16. The heating system of claim 15 wherein said means to apply an electrical current comprises a power source capable of applying an average electrical power of 500-600 W/m2 to said electrically conductive material.

17. The heating system of claim 16 wherein said power source is a direct current power source.

18. The heating system of claim 16 wherein said power source is an alternate current power source.

19. The heating system of claim 16 wherein said power source is a photovoltaic power source.

20. The heating system of claim 15 wherein said power source is a direct current power source.

21. The heating system of claim 15 wherein said power source is an alternating current power source.

22. The heating system of claim 15 wherein said power source is a photovoltaic power source.

23. A heating system for a bridge deck comprising:

a first layer;

a second layer made of an electrically conductive material situated atop said first layer;

a thermal insulating layer disposed between said first layer and said second layer;

a plurality of electrodes embedded in said second layer, each of said electrodes comprising parallel plate portions and an intermediate section, said parallel plate portions and said intermediate section forming a void therebetween through which said conductive concrete may flow; and

means for applying an electrical current to said electrodes.

24. The heating system of claim 23 wherein said second layer comprises a cementitious composite admixed with a plurality of electrically conductive components.

25. The heating system of claim 24 wherein said plurality of electrically conductive components are metal particles and metal fibers.

26. The heating system of claim 25 wherein said means to apply an electrical current comprises a power source capable of applying an electrical current to a planar surface of said second layer sufficient to heat said planar surface to a temperature greater than 0 C.

27. The heating system of claim 26 wherein said means to apply an electrical current comprises a power source capable of applying an average electrical power of 500-600 W/m2 to said electrically conductive material.

28. The heating system of claim 27 wherein said power source is a direct current power source.

29. The heating system of claim 27 wherein said power source is an alternate current power source.

30. The heating system of claim 27 wherein said power source is a photovoltaic power source.

31. The heating system of claim 26 wherein said power source is a direct current power source.

32. The heating system of claim 26 wherein said power source is an alternate current power source.

33. The heating system of claim 26 wherein said power source is a photovoltaic power source.
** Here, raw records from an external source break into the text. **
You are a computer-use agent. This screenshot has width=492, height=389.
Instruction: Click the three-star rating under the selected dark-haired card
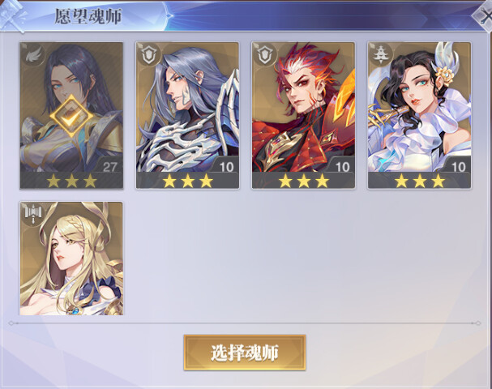tap(71, 181)
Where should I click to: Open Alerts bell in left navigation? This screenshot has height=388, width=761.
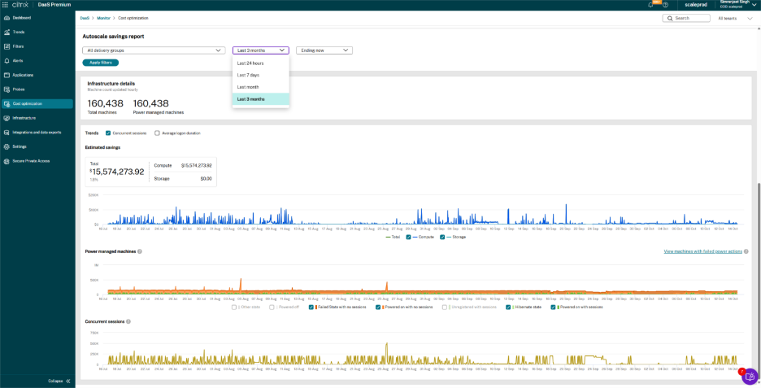(x=7, y=60)
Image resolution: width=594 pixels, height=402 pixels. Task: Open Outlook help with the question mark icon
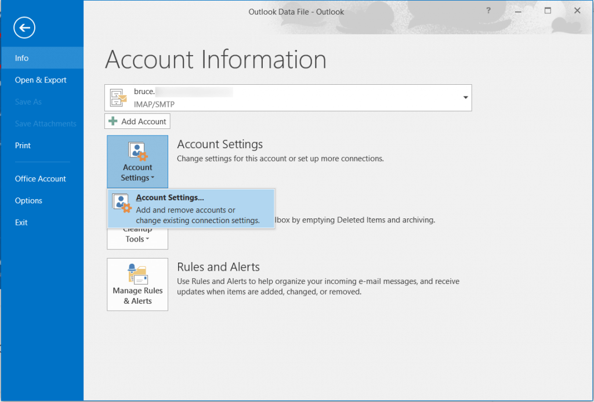pyautogui.click(x=488, y=10)
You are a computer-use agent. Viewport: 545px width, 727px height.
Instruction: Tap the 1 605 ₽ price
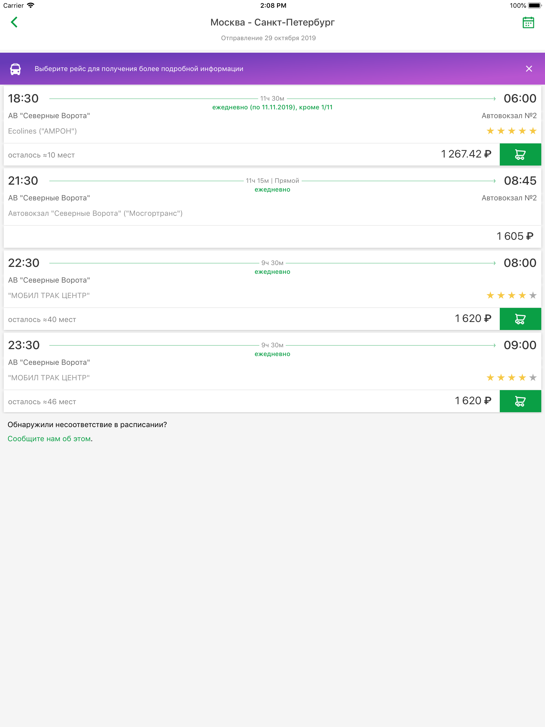(x=514, y=236)
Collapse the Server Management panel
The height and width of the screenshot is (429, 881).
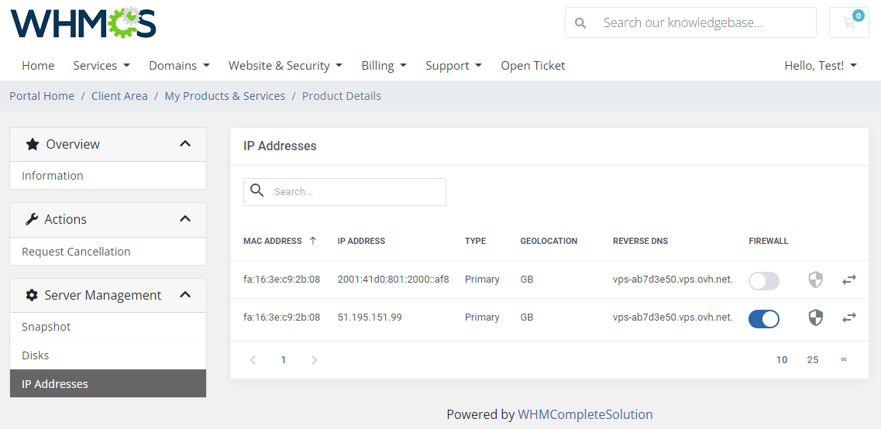(x=185, y=295)
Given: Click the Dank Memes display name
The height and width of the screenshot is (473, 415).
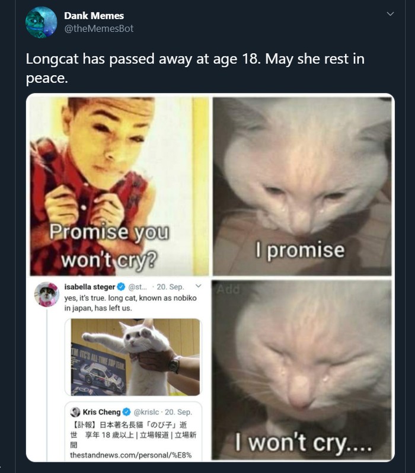Looking at the screenshot, I should coord(94,15).
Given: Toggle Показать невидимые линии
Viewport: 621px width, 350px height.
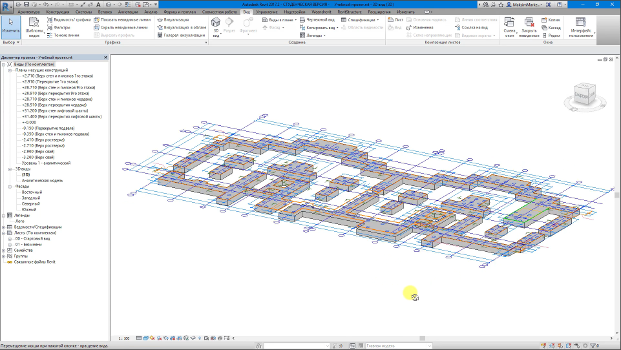Looking at the screenshot, I should pos(121,19).
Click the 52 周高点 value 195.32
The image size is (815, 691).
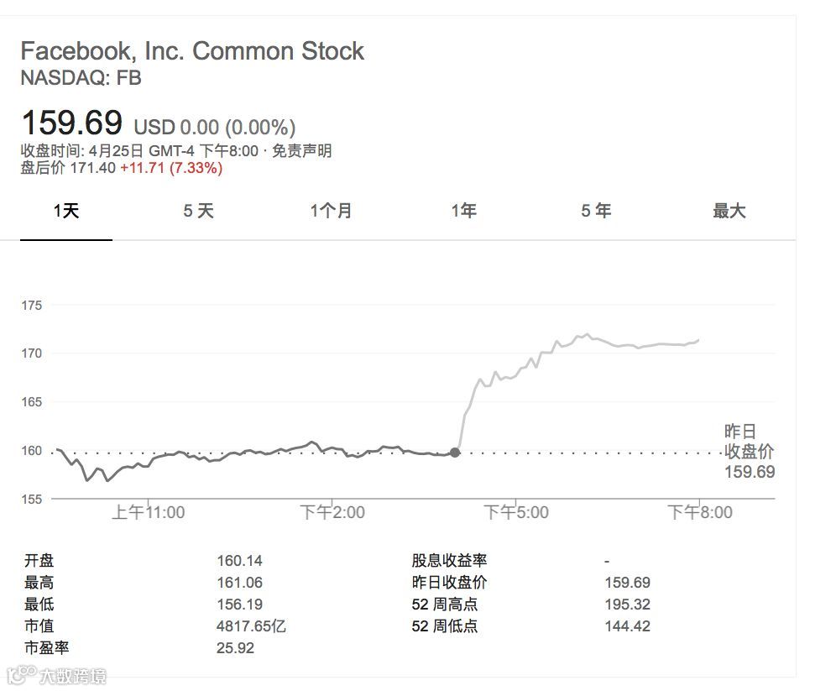click(x=627, y=605)
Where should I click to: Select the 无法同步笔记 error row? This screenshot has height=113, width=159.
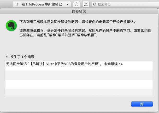pyautogui.click(x=79, y=66)
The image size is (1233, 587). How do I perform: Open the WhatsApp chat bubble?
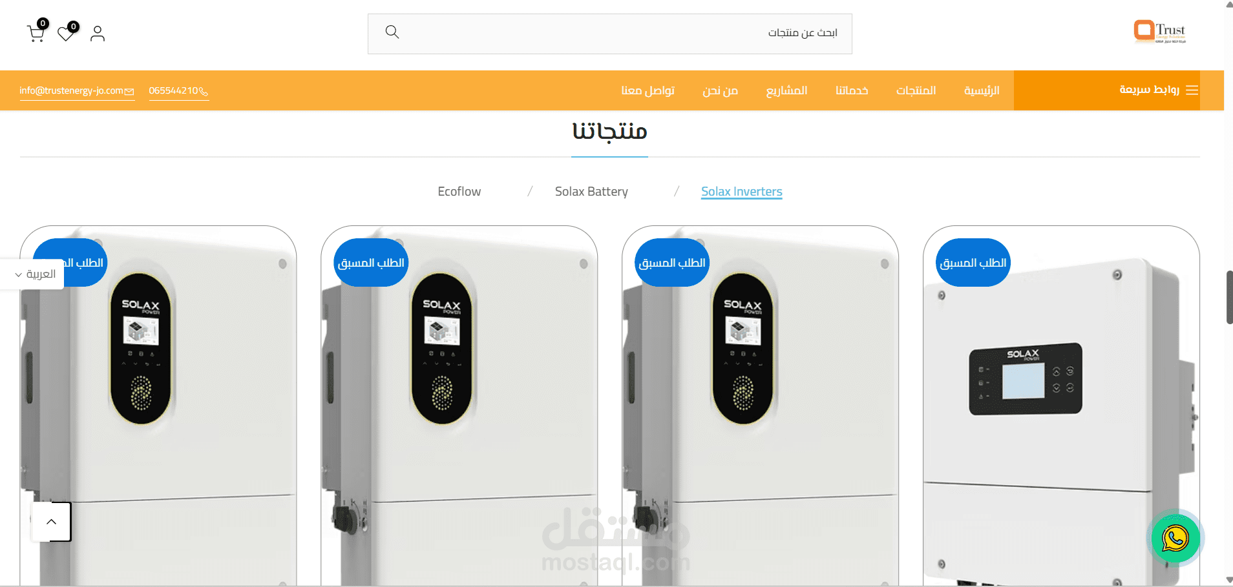1175,538
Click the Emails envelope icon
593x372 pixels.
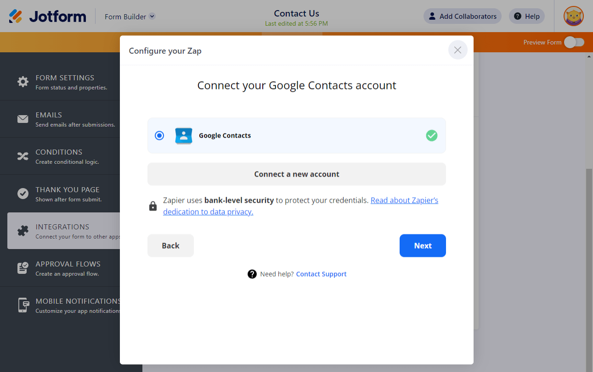pyautogui.click(x=23, y=119)
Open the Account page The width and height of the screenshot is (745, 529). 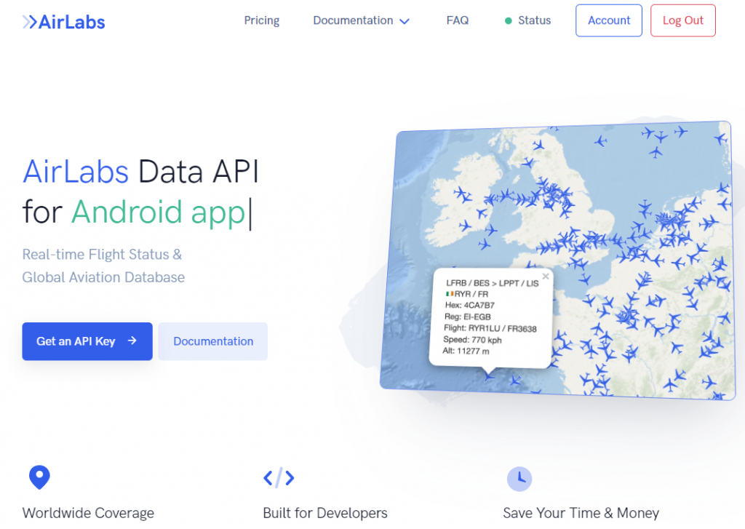point(608,20)
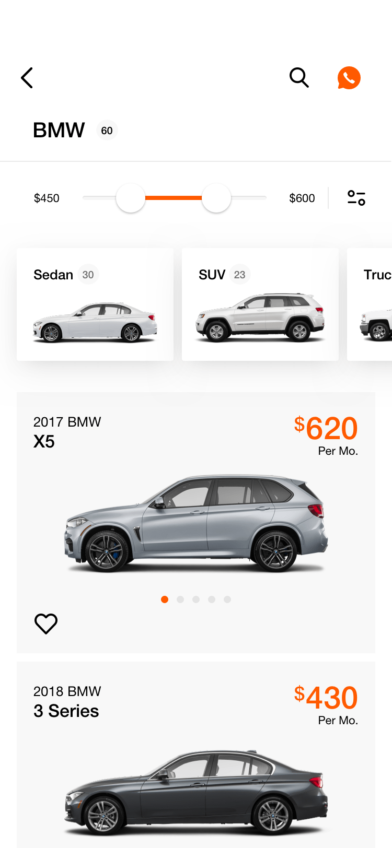Viewport: 392px width, 848px height.
Task: Select the partially visible Truck card
Action: point(370,304)
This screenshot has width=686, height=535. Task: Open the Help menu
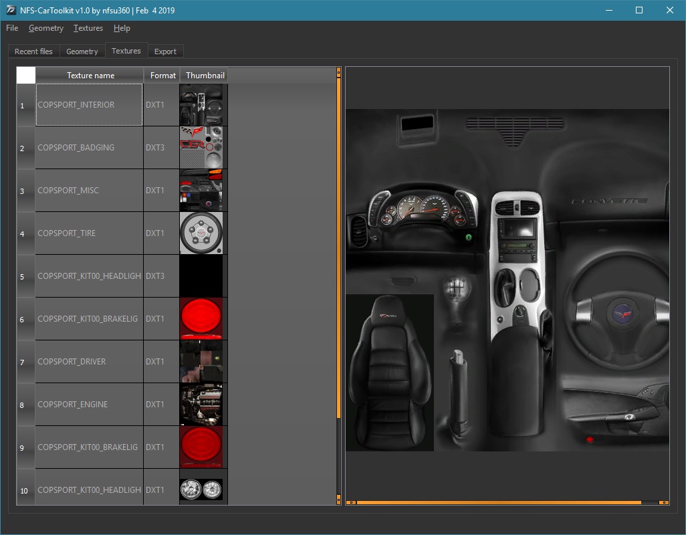tap(122, 28)
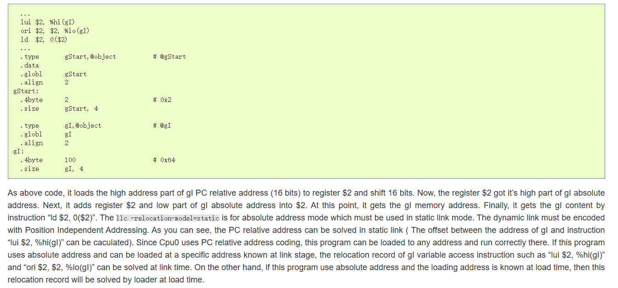This screenshot has height=288, width=618.
Task: Click the ".size gI, 4" line
Action: (51, 169)
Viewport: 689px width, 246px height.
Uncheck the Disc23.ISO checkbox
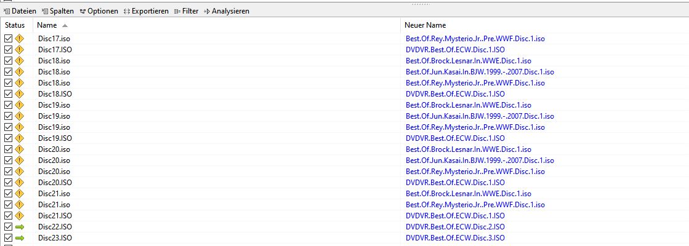click(x=8, y=238)
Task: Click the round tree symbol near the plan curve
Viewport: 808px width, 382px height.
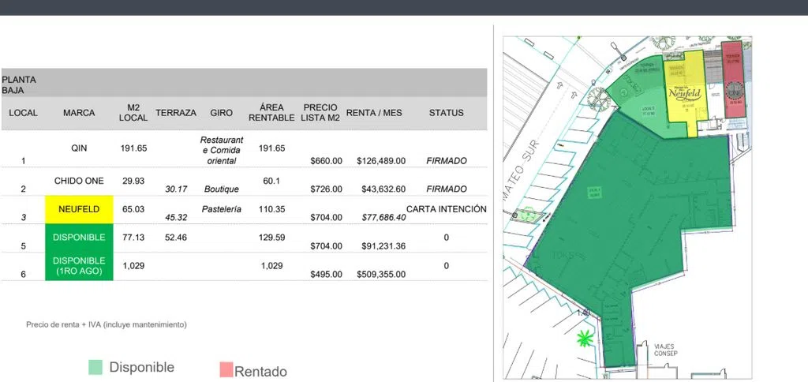Action: (598, 97)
34. A method to apply a conductive concrete surface capable of melting ice and snow accumulation from the surface thereof, comprising:

applying a layer of electrically conductive material on top of an existing layer; said electrically conductive material comprising a cementitious composite admixed metal fibers and metal particles;

embedding a plurality of electrodes in said layer of electrically conductive material, each of said electrodes comprising parallel plate portions and an intermediate section, said parallel plate portions and said intermediate section forming a void therebetween through which said material may flow; and

attaching to said electrodes means for providing electrical current to said electrodes.

35. The method of claim 34 wherein a thermal insulation layer is applied between said existing layer and said layer of electrically conductive material.